◆ Exercise data
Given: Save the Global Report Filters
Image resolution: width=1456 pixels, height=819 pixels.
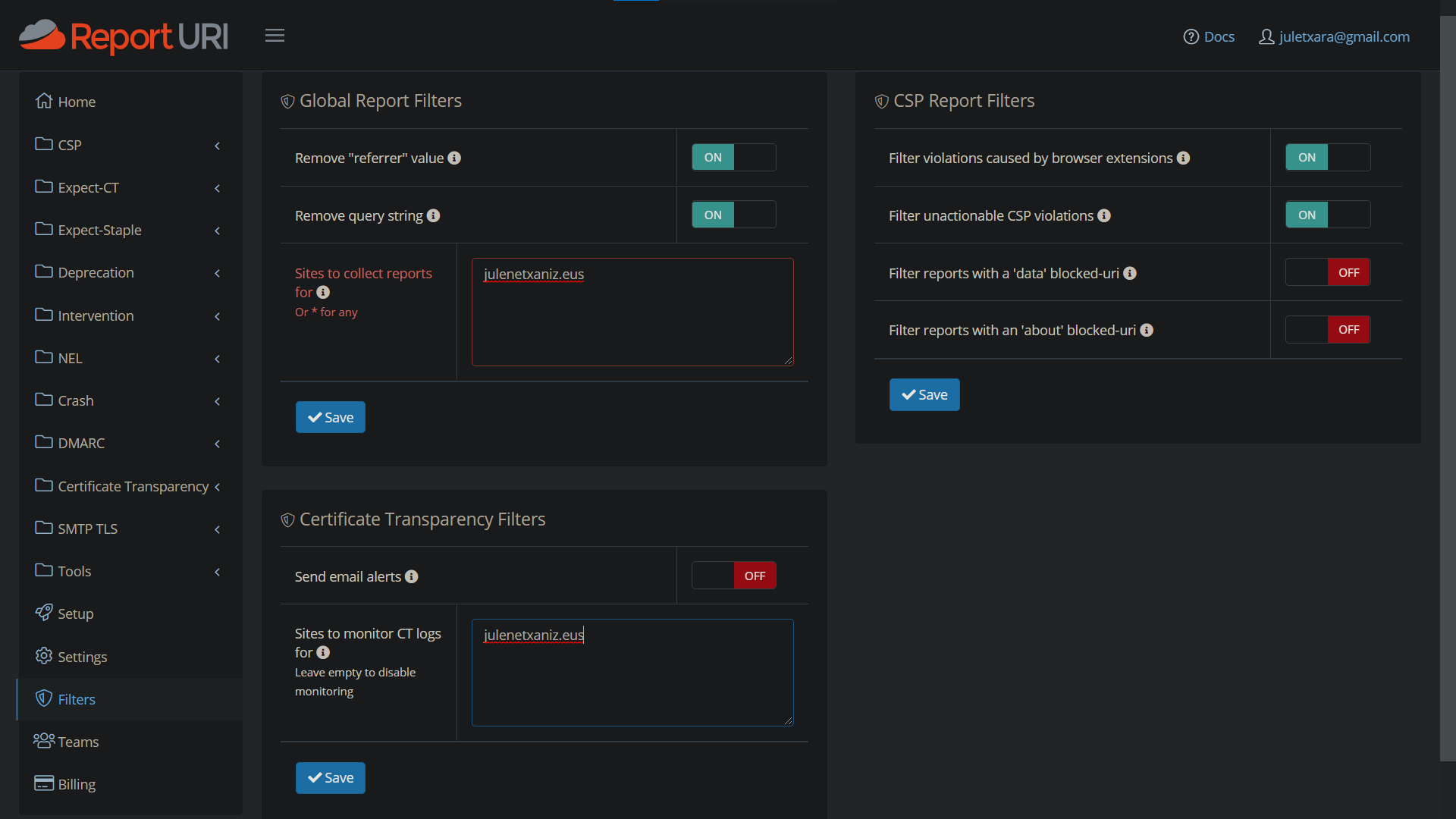Looking at the screenshot, I should [x=330, y=417].
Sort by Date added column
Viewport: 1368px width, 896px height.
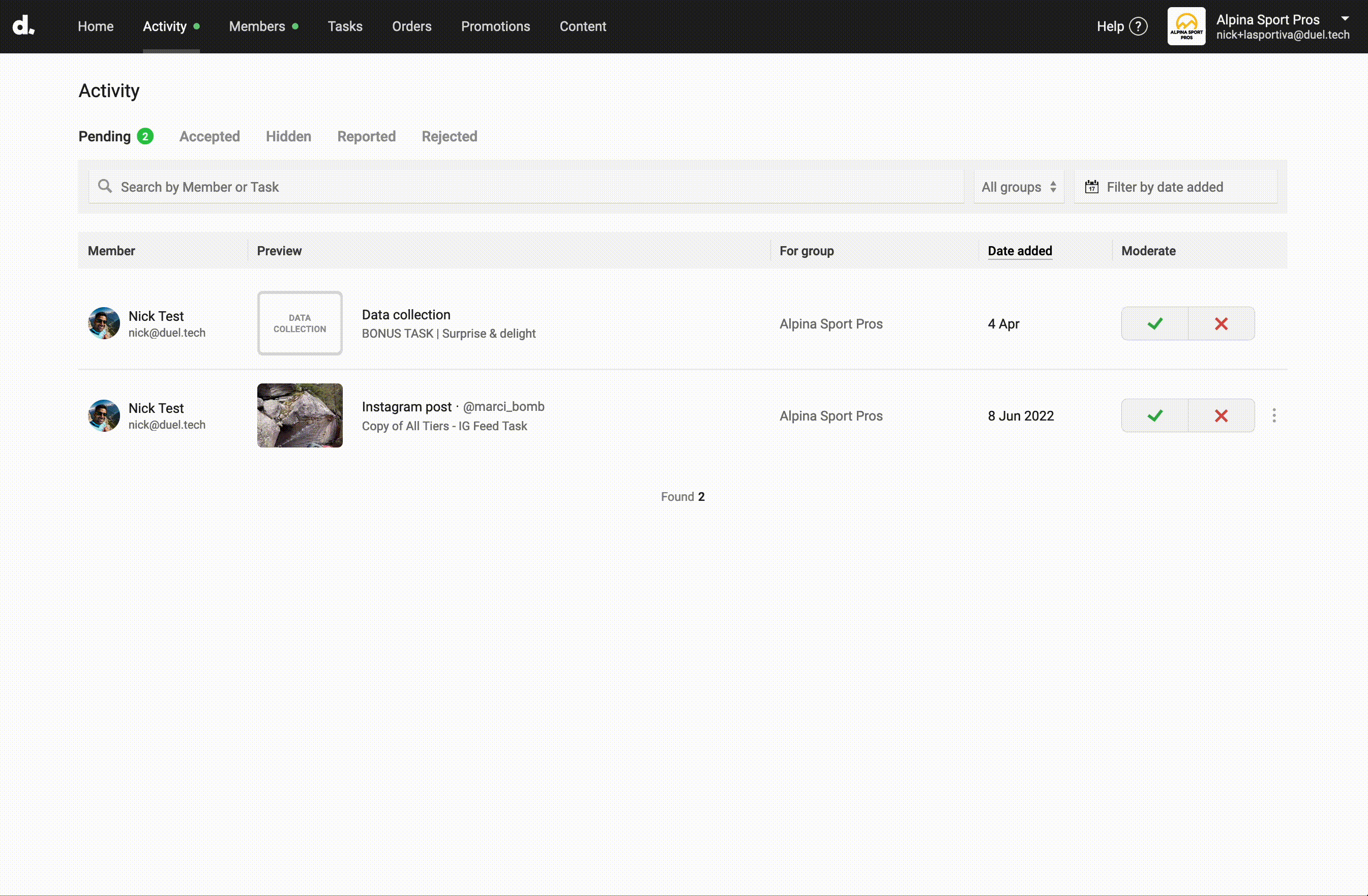tap(1019, 251)
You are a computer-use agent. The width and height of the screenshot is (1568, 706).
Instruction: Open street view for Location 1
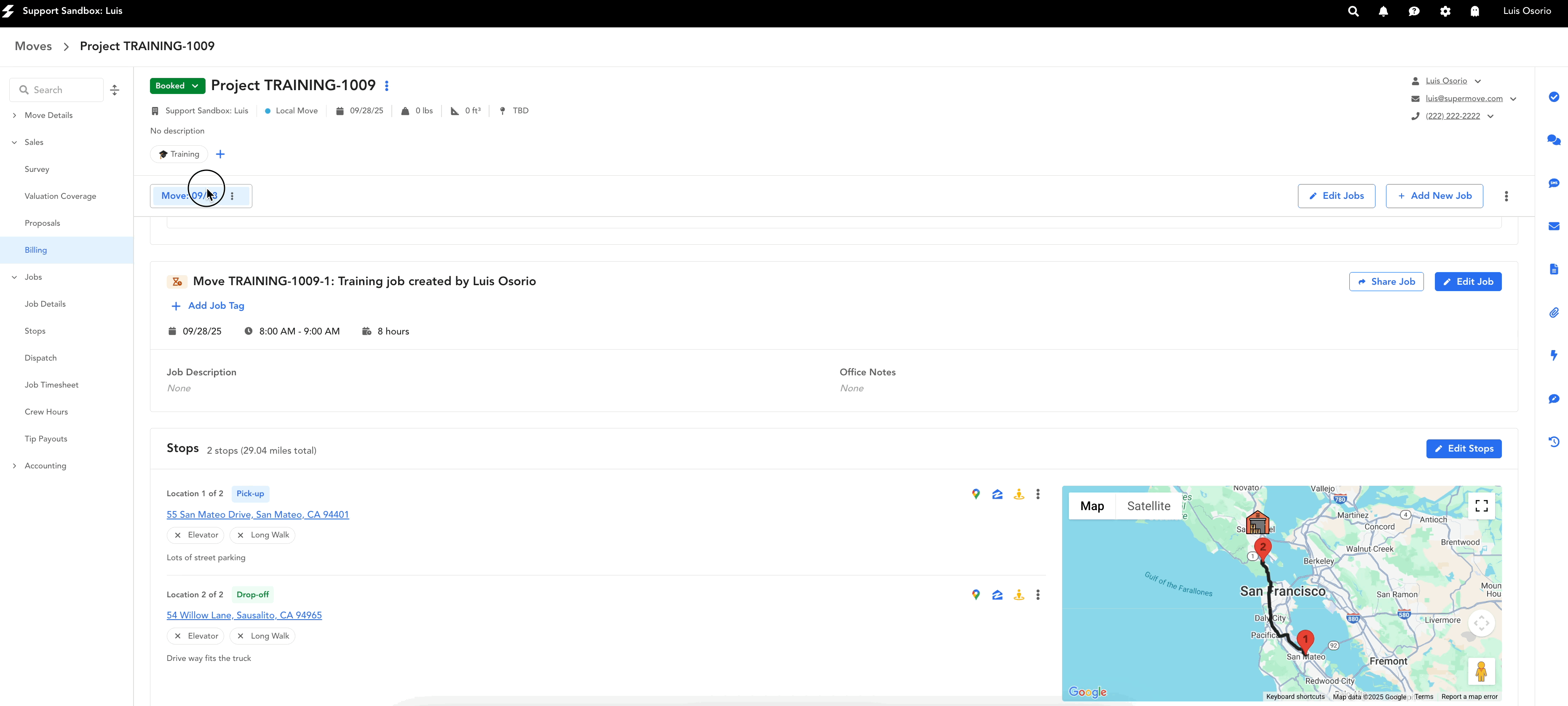point(1018,494)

◆ Your task
Before you print the records, please set aside any pictures and keep everything else exact.

◆ Response area
Given: Save the Global Report Filters
Image resolution: width=1456 pixels, height=819 pixels.
Looking at the screenshot, I should [x=330, y=417].
Sort by Date added column
Viewport: 1368px width, 896px height.
tap(1019, 251)
You are a computer-use agent. The width and height of the screenshot is (1568, 706).
Instruction: Open street view for Location 1
point(1018,494)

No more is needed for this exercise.